In 1924, the SMC accepted Hussein bin Ali, the Sharif of Mecca, as the custodian of Al Aqsa mosque compound. The custodianship then became a Hashemite legacy administered by consecutive Jordanian kings. The president of SMC had the powers of employment over all Muslim officials throughout Palestine. The Anglo American committee termed it a powerful political machine. Amin rarely delegated authority, and most of the SMC's executive work was carried out by Amīn al-Husayni. Nepotism and favoritism played a central part to Amīn al-Husayni's tenure as president of the SMC.

Subsequent elections were held in 1926, 1929, and 1930, though the 1926 election was annulled by the High Court of Justice and its members chosen by the Mandatory government.

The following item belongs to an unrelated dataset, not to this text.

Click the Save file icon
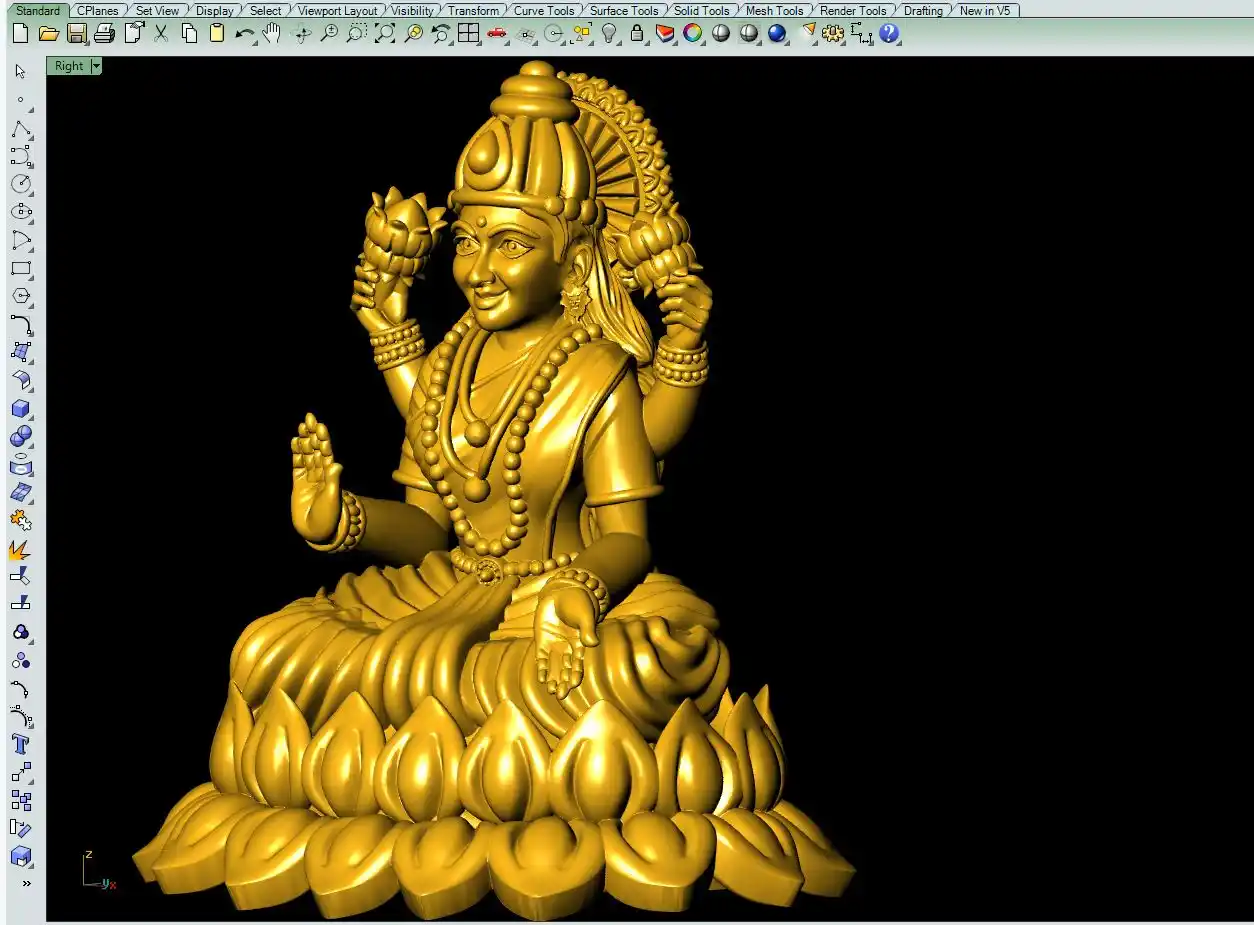This screenshot has width=1254, height=925. 76,34
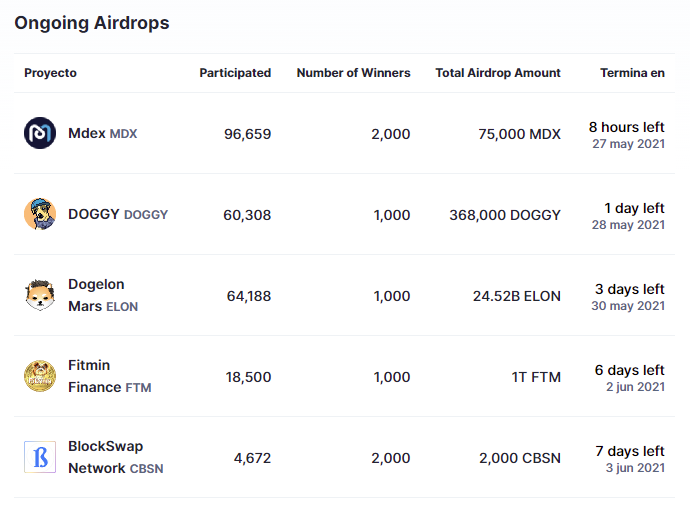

The Arab Higher Committee was established on 25 April 1936, after the start of the 1936–1939 Arab revolt. Amin al-Husayni was president and included several member of the Supreme Muslim Council, including Jamal al-Husayni and Yaqub al-Ghusayn. The AHC was outlawed on 1 October 1937 following the assassination of the Acting District Commissioner for Galilee Lewis Yelland Andrews by Galilean members of the Black Hand (Mandatory Palestine) group on 26 September. The British commenced to arrest the members of the AHC, including members of the SMC who were on the AHC, but Amin al-Husayni fled the country to avoid arrest. Amin al-Husayni's position as president of the Supreme Muslim Council was terminated. The SMC continued to function, but its authority and structure were reconfigured. Government oversight of the waqf and shari‘a court systems was instituted, and all appointments to religious positions were made subject to the High Commissioner's approval.

==Post-Mandate period==
The SMC continued in existence under the British but was dissolved in 1948 after Jordan occupied Jerusalem. The Supreme Muslim Council was dismantled in January 1951 by Jordan, and all the Palestinian waqf (charitable institutions) and the juridical system was placed under the control of the Jordanian Ministry of Awqaf. The SMC had already been crippled by the loss of vast properties in areas that became the territory of Israel.

==Current status==
The Supreme Muslim Council was reconstituted in Jerusalem under Israeli rule after the Six-Day War in 1967. It is the judicial authority of the Muslim community in Israel in matters of personal status of its members under Israel's confessional community system.

Hasan Tahboub was the head of the SMC (1993–1998) and Minister of Waqf and Religious Affairs in the Palestinian Authority (1994–1998). In 2006, Na'if Rajoub was the Palestinian minister in charge of the Waqf.